For early-stage projects: Chroma (self-hosted, free, Python-first) or pgvector (PostgreSQL extension — ideal if you already use Postgres, e.g. Supabase). For high-volume production: Pinecone (managed, SLA, from $70/mo) or Weaviate Cloud. For on-premise without SaaS: Qdrant or Milvus self-hosted.
The most common issues in RAG implementations: (1) Wrong chunk size — chunks too small lose context, too large dilute relevance. Starting point: 512–1,024 tokens with 10–20% overlap. (2) Inadequate embedding model — generic embedding models work well for English; for other languages evaluate nomic-embed-text (multilingual) or text-embedding-3-large. (3) Retrieval without reranking — adding a cross-encoder to rerank the top-K results significantly improves final output quality.

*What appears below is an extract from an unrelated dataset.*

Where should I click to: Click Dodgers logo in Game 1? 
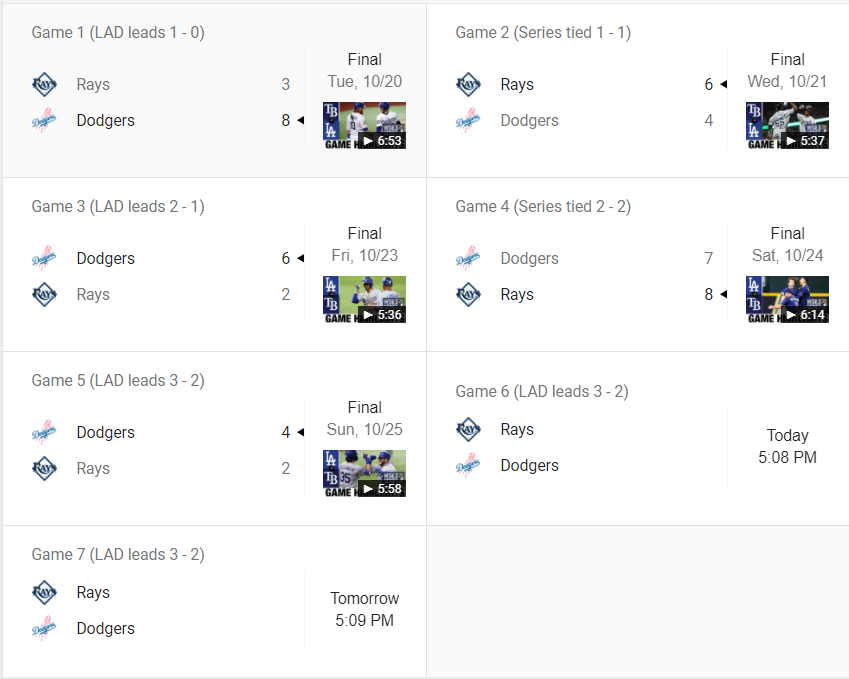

Fine-tuning requires high-quality data in prompt-completion format. For GPT-4o-mini via OpenAI's API: recommended minimum of 50 examples (workable), ideal 500–5,000 examples. Training cost is ~$8/1M training tokens. For open-source models (Llama, Qwen, Mistral), use frameworks like Unsloth (memory-efficient) or Axolotl. Fine-tuning a 7B model on 1,000 examples takes ~30–60 minutes on an A100.
Use this flow to decide: “Does my data change more than once a month?” → If yes, RAG. “Do I need to cite where the information came from?” → If yes, RAG. “Do I need to teach a very specific output format?” → If yes, fine-tuning. “Is sub-second latency critical?” → If yes, consider fine-tuning. When in doubt, start with RAG — it's easier to implement, debug, and iterate. Add fine-tuning only when RAG + prompt engineering are no longer sufficient.
RAG combines database search with LLM text generation. The model receives the user query + retrieved relevant documents, responding with up-to-date information without re-training.
When data changes frequently, when you need to cite sources, when you lack enough training data, or when you want to ship fast and iterate.
When you need a consistent tone/style, rigid output formats, very low latency, or you have 1,000+ high-quality training examples.
RAG: vector DB ($0–70/mo) + embedding (~$0.02/1M tokens). Fine-tuning: training (~$8/1M tokens for GPT-4o-mini) + annotated data. RAG has lower upfront cost.
Yes, it's the most powerful combination. Fine-tuning for behavior/style, RAG for up-to-date knowledge. Ideal for specialized enterprise assistants.